Question

For a reaction whose mechanism is given below with initial rate `"0.0030 M/s"`, `(a)` what is the new rate if `["A"]` is doubled, `(b)` if `["B"]` is doubled, and `(c)` if both `["A"]` and `["B"]` are multiplied by `5`?

Overall reaction:

`A + C -> D`

Mechanism:

`A => B` (`"slow"`)
`B + C => D` (`"fast"`)

Answer 1

Well, we know that the rate-limiting step is unimolecular with `A` as the only reactant.

Single mechanistic steps are elementary reactions, for which the stoichiometric coefficients give the order with respect to the reactants involved.

If such a mechanistic step is slow, then it gives you the rate law directly. This rate law has already incorporated the behavior of `B`.

So, the rate law can be written as:

`r(t) = k[A]`

`a)`

Thus, if `[A]` doubles, `r(t)` doubles...

`color(red)(2) xx r(t) = k xx color(red)(2) xx [A]`

`color(blue)(r(t)' = 2r(t) = "0.0060 M/s")`

`b)`

If `[B]` is doubled, we know the rate law has no `B` in it, i.e. `B` is in some mechanistic step that is fast, and is the overall reaction is effectively zero order with respect to `B`.

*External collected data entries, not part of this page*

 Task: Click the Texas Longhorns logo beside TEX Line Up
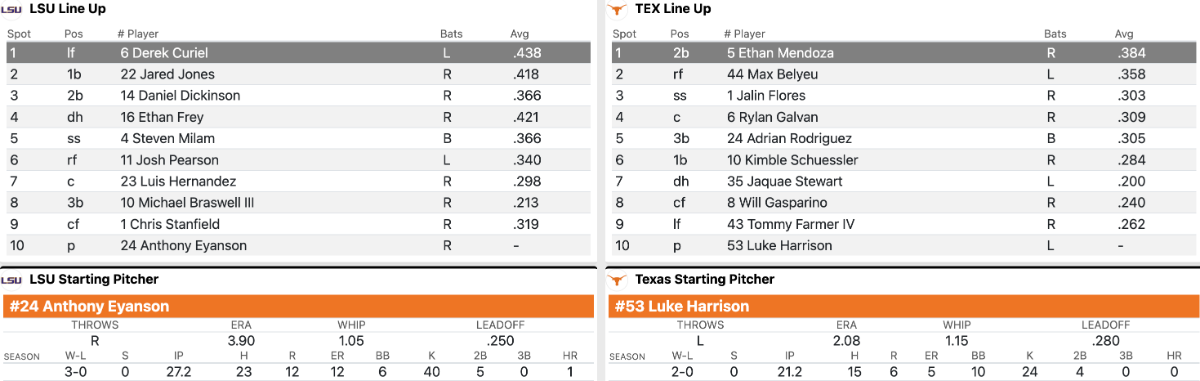click(617, 9)
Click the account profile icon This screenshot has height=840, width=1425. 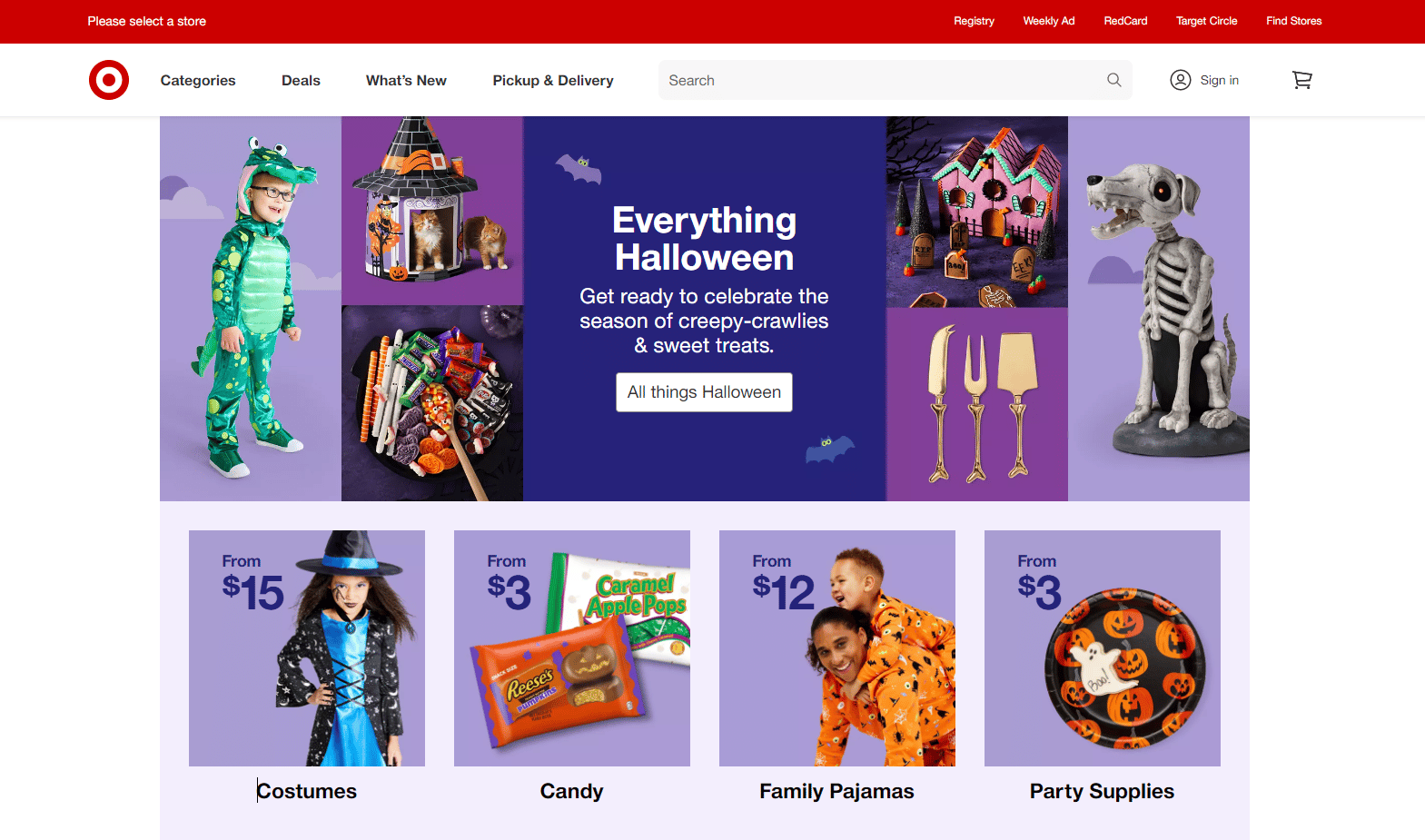(x=1180, y=80)
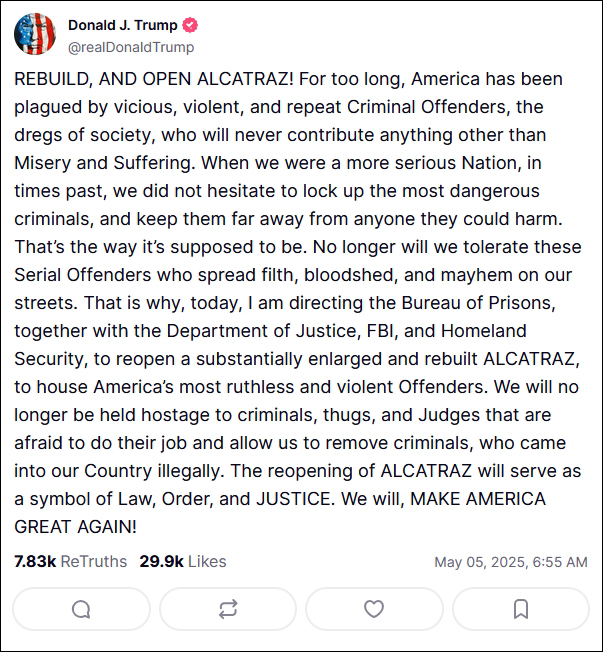Click the reply speech bubble icon

[x=82, y=609]
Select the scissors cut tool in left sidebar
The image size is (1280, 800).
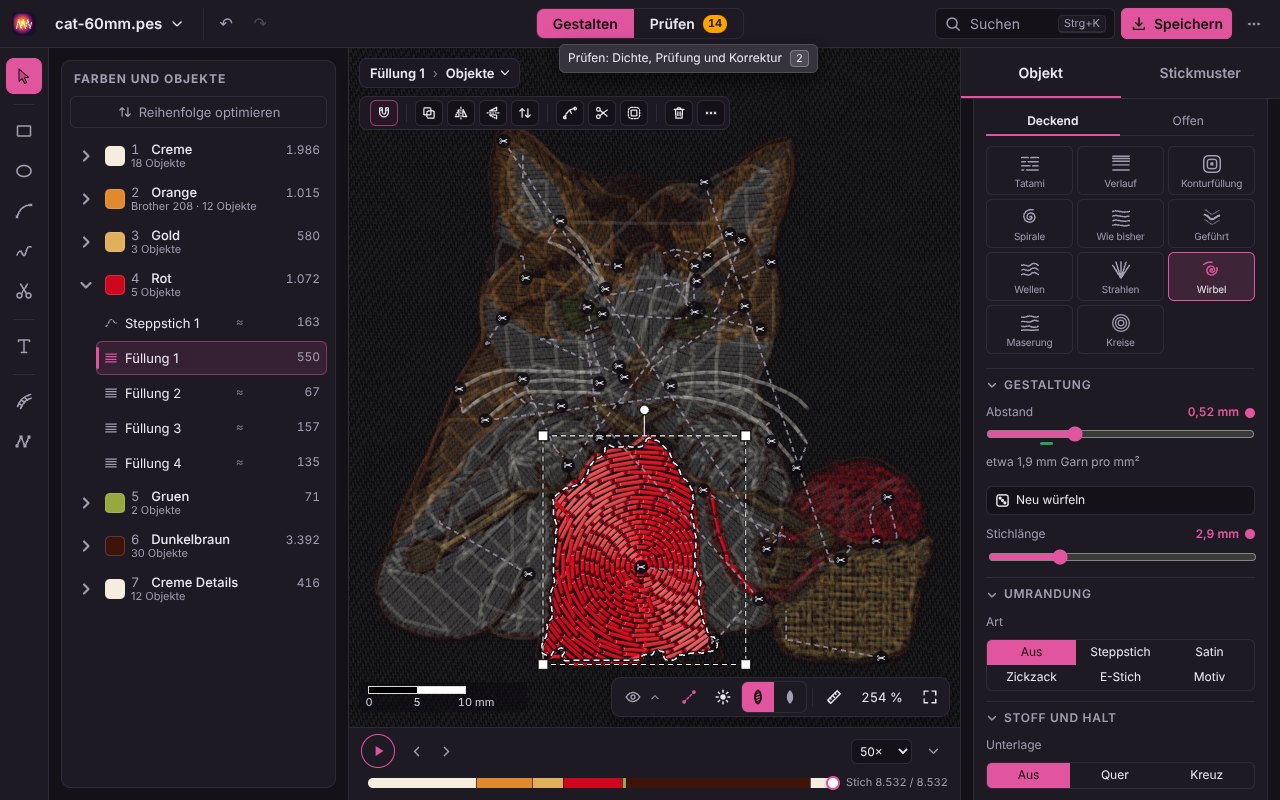point(24,292)
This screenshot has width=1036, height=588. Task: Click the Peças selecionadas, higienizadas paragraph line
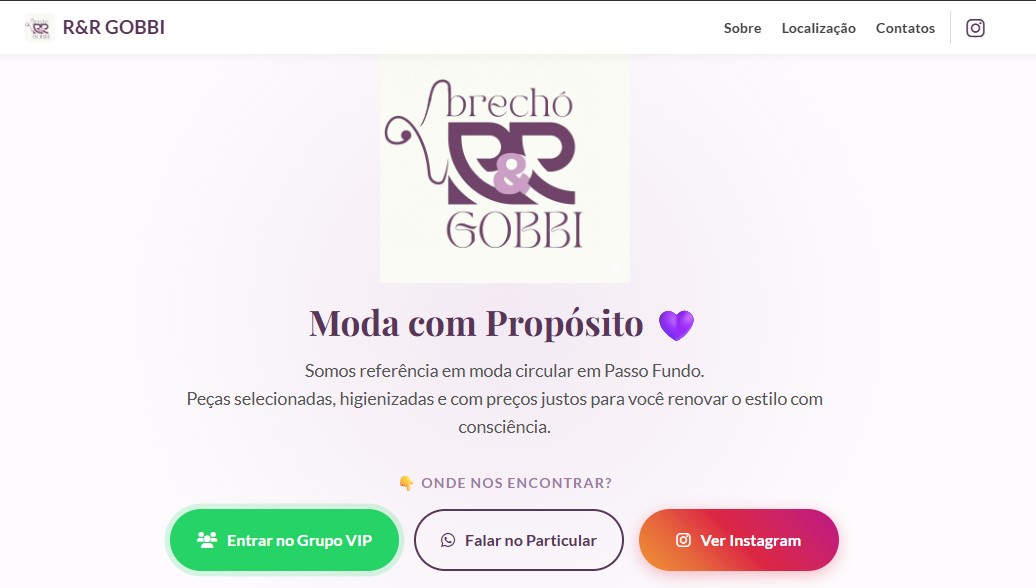[x=504, y=399]
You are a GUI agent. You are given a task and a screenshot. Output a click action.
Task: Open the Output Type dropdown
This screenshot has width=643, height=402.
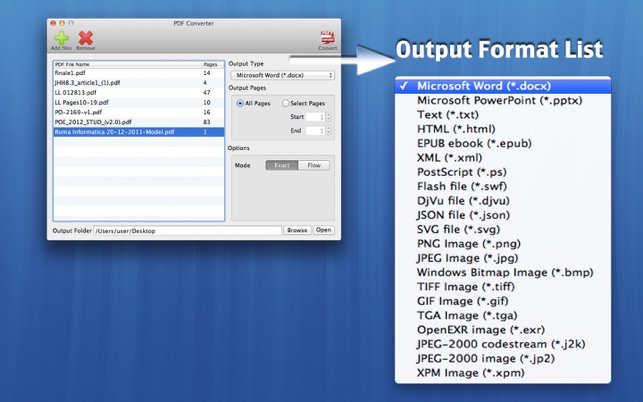pos(282,75)
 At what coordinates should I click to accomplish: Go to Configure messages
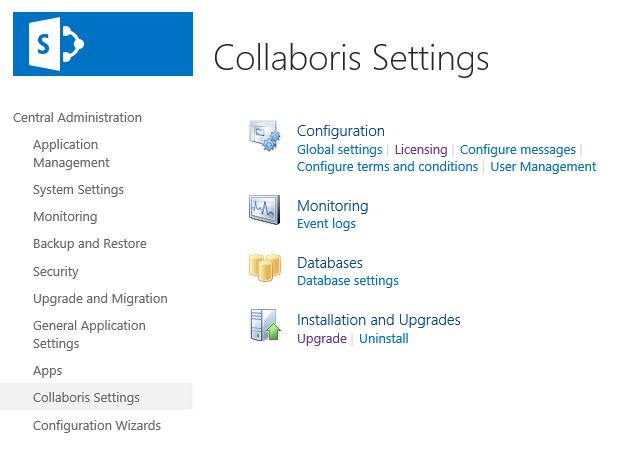click(519, 149)
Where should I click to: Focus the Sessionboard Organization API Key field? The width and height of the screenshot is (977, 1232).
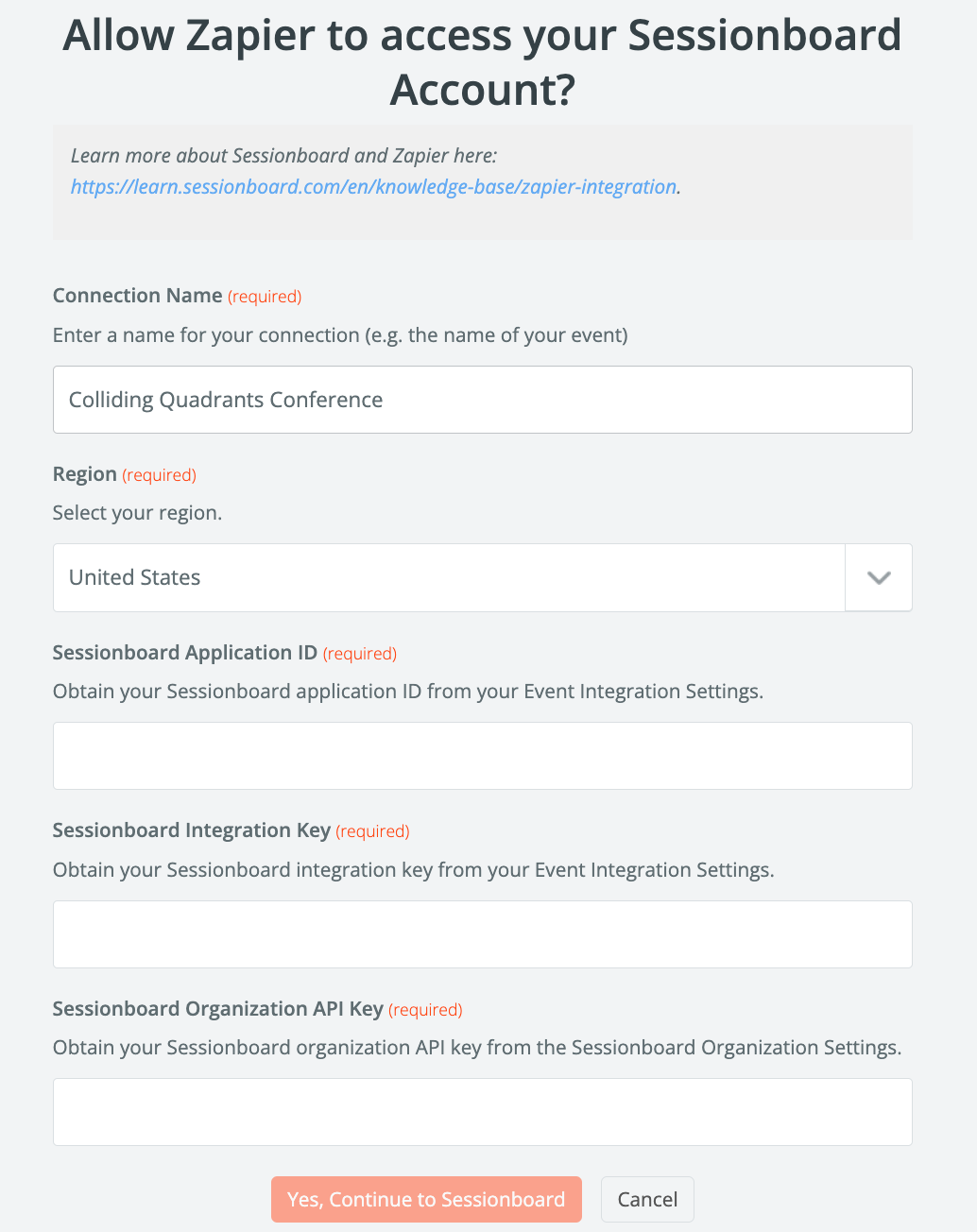pyautogui.click(x=483, y=1111)
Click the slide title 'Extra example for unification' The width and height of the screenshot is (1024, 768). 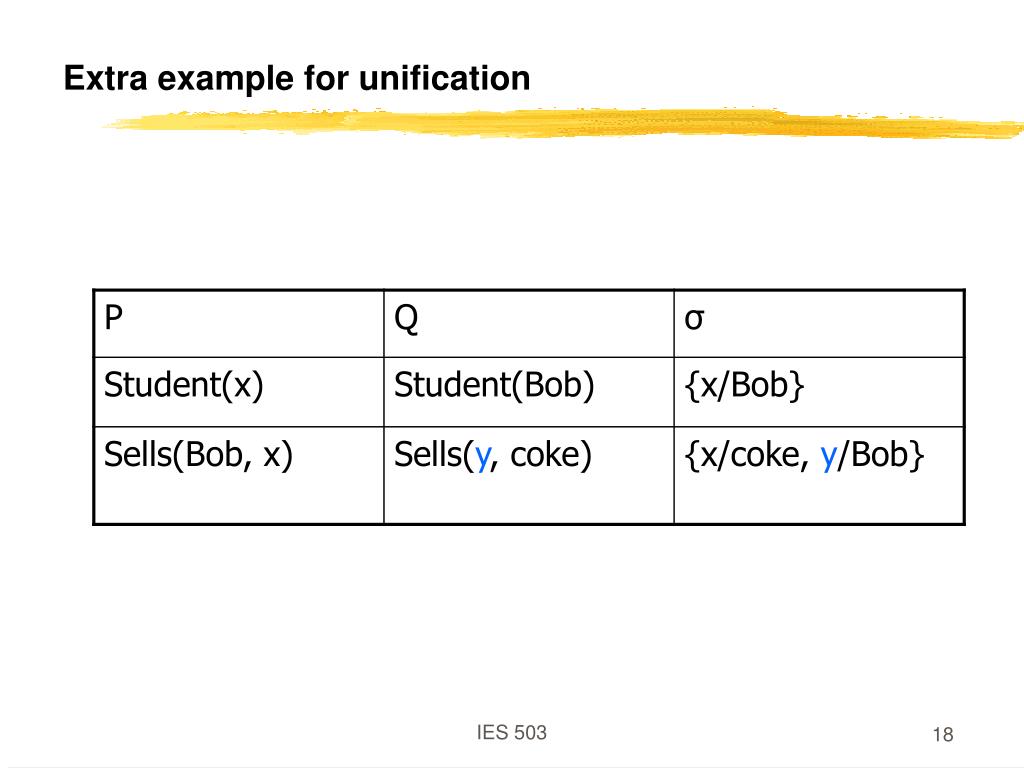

Hence, doubling `[B]` does not do anything, and...

`color(blue)(r(t)' ~~ r(t) = "0.0030 M/s")`

given the original concentrations.

`c)`

Again, as in `(b)`, changing `[B]` does nothing, so focus on `[A]` and rehash what you did in `(a)`.

`color(red)(5) xx r(t) = k xx color(red)(5) xx [A]cancel([B]^(0))^(1)`

Evidently the reaction rate then multiplies by `bb5` to maintain mathematical equivalence. Thus:

`color(blue)(r(t)' = 5r(t) = "0.0150 M/s")`